## [Short problem]
Reproduce the material below with every "Tap" changed to "Press" and all else unchanged. Leave the pictures out of your answer.

Document and screenshot pointing entries:
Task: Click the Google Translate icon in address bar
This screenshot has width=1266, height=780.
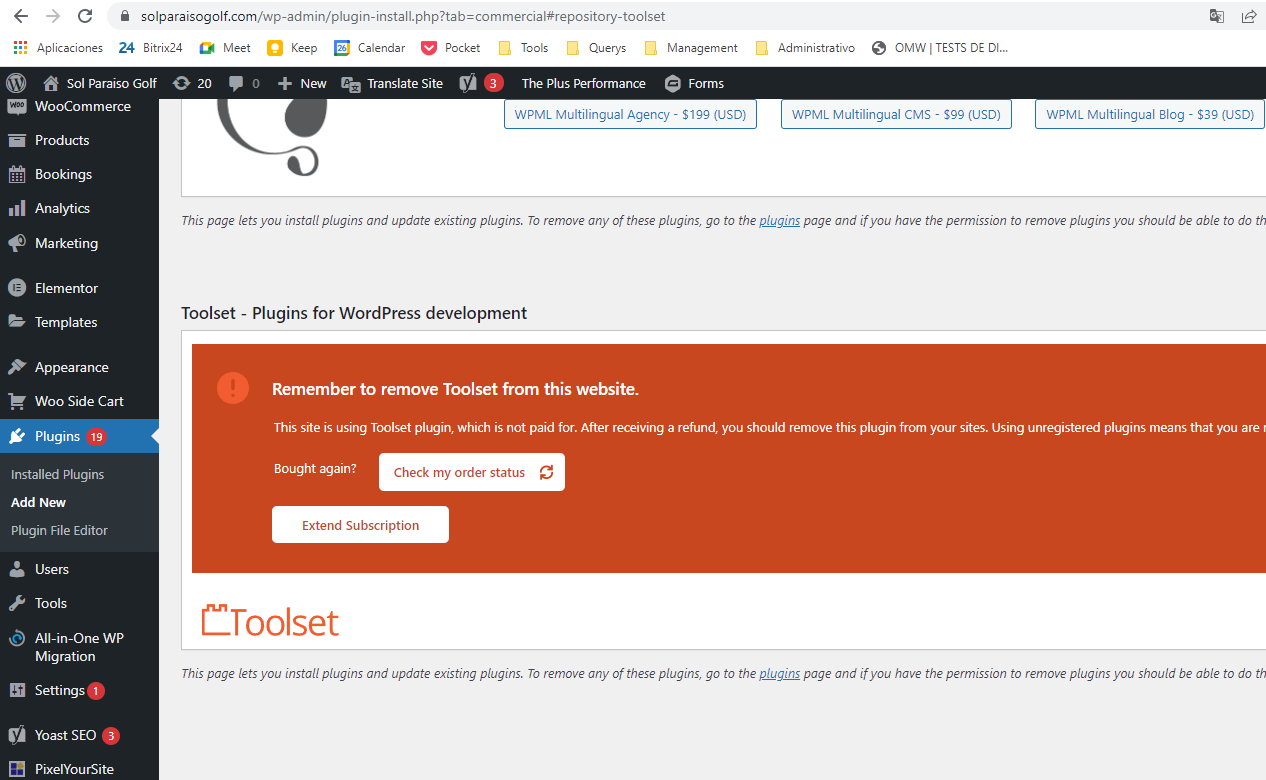Action: 1216,16
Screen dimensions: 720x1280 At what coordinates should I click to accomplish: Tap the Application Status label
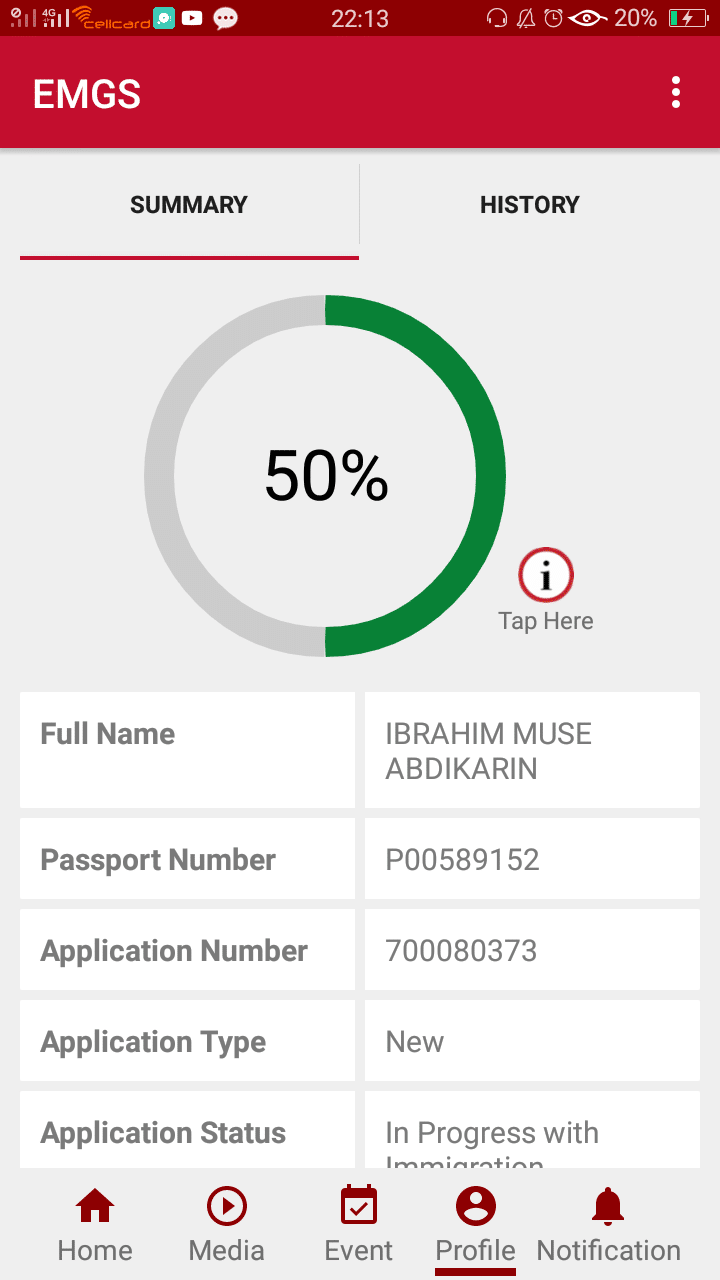point(163,1133)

## [Task response]
Task: Click the Google Translate icon in address bar
This screenshot has width=1266, height=780.
Action: 1216,16
Screen dimensions: 720x1280 At what coordinates should I click to accomplish: Press the Application Status label
point(163,1133)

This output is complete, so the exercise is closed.